Wow... Sensitivity training needed at my office!
2 weeks ago we had our second miscarriage. We found out I was pregnant less than a week before we lost baby. Being the second, the Drs are now concerned that there may be a problem with one of us and are doing a lot of testing to make sure everything is okay. My swings are to be expected, fine some of the time, till I see a baby, hear someone talk about a baby or a pregnancy.
To be better prepared, I have been eating healthy, no meds and whatever else I can do to make sure nothing I do on my end will cause another miscarriage. Yesterday for lunch I had an organic turkey sandwich and some coworkers comment on how good the sandwich looked. I mentioned it was yummy and organic and my coworker(mother of 2 teens) said something along the line of "you can eat organic because you're childless".

▶ ACTION ITEM A:
In the post about the hurtful office remark, what did the writer eat for lunch yesterday?
▶ ACTION ITEM B:
Write the next part of the post about the hurtful office remark, picking up after its final sentence.
The records have no connection to the post.

▶ DATA FOR REVIEW:

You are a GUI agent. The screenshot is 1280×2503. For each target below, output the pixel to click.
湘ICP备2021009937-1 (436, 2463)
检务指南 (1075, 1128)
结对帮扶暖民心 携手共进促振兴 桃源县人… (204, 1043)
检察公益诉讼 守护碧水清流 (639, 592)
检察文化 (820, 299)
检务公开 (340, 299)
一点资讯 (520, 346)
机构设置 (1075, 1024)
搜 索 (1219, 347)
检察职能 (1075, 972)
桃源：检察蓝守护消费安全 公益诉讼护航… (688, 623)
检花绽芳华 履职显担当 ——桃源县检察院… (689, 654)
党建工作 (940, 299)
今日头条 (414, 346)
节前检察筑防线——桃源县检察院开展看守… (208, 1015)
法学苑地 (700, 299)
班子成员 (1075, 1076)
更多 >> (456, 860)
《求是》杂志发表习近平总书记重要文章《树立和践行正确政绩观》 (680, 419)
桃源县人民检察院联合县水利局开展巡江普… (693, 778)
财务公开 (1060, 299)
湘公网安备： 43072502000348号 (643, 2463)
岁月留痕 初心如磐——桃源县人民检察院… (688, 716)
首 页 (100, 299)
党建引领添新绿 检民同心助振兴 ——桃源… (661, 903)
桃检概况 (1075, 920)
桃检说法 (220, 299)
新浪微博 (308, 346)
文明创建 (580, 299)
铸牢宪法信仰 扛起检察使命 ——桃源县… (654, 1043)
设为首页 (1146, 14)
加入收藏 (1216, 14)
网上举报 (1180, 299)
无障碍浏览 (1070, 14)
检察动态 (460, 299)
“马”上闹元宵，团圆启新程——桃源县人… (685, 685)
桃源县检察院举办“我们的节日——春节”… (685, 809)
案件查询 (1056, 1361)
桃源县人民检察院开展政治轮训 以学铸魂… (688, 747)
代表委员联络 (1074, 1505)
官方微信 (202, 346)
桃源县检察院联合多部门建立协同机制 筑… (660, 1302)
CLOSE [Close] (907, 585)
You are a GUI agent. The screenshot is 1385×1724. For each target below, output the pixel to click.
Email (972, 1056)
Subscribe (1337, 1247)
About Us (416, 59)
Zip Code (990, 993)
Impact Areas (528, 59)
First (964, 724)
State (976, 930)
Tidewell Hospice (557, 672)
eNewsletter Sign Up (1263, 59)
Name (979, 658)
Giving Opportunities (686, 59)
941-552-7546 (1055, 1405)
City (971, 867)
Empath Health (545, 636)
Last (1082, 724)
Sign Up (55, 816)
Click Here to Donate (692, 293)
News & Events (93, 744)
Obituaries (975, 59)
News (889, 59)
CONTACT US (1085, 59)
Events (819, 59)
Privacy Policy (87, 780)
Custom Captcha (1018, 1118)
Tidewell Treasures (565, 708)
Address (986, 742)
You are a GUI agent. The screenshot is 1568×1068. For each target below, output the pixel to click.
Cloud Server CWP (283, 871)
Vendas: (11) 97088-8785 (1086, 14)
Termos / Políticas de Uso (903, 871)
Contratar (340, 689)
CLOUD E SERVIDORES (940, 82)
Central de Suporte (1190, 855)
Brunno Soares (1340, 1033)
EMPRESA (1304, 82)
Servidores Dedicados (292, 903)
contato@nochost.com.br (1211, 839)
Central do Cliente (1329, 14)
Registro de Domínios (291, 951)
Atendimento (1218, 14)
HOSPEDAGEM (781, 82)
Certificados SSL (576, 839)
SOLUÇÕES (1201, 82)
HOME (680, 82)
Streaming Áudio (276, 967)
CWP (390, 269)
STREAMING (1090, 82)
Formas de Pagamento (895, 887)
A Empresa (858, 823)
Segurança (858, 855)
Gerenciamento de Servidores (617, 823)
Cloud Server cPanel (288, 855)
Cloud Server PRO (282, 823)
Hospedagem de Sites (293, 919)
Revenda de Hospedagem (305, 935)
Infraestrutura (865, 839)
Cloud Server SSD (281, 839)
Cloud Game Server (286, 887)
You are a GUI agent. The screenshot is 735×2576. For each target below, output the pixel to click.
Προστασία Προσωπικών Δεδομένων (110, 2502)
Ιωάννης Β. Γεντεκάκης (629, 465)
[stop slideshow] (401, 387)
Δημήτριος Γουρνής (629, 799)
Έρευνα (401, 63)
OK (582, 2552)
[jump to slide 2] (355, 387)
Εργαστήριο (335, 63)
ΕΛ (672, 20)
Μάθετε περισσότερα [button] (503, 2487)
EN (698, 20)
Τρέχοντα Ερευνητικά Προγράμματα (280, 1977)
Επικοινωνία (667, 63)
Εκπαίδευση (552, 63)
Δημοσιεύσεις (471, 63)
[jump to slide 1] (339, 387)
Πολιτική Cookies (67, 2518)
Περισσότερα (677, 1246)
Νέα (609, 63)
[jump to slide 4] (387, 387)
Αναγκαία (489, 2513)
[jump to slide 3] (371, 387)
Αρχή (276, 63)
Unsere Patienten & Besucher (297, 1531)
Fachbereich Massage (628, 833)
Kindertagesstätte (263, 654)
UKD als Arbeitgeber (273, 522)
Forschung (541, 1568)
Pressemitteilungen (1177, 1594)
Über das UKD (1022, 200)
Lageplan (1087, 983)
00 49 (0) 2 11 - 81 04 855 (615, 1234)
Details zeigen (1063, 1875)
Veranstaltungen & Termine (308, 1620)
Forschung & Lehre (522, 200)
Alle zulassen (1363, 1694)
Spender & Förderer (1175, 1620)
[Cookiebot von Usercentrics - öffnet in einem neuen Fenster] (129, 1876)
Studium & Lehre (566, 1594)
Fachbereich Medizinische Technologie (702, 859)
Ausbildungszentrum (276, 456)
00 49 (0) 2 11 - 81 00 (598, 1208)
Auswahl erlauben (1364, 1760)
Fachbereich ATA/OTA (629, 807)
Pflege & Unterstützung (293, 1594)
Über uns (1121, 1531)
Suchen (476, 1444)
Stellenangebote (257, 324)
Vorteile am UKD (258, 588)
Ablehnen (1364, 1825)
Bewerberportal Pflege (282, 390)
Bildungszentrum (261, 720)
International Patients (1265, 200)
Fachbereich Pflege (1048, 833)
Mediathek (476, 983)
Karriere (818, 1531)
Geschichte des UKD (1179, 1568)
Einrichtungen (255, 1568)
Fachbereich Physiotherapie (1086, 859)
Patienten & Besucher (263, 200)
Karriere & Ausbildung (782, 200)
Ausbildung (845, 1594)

▶ YOUR RESPONSE A:
An organic turkey sandwich.

▶ YOUR RESPONSE B:
EXCUSE ME??? She outright called me CHILDLESS two weeks after I had a miscarriage! Granted she didn't know I lost a child, but still, how horrible. You don't say that to anyone at anytime in their life, who knows the reasons why or why not people do or don't have kids? You just don't go there!
I turned around, walked out and she tried to fix how she said it by saying "I meant you don't have kids!" Uhhh.... Still ouch.
This goes down as one of the most insensitive not to mention discriminative comments I've heard to date. She knows she is in the wrong and has been instructed to leave me alone for a long time (very wonderful caring boss helped with that).
My question is- how do you react and handle comments like this? I heard punching the perpetrator is looked down upon, but boy it would feel good. I never understood how sensitive this subject could be until I experienced it myself.
To all of you ladies and gentlemen who are grieving along with me, my heart hurts for you and I'm sending you hugs. Thank you Glow, for giving our community a place to talk, grieve and heal.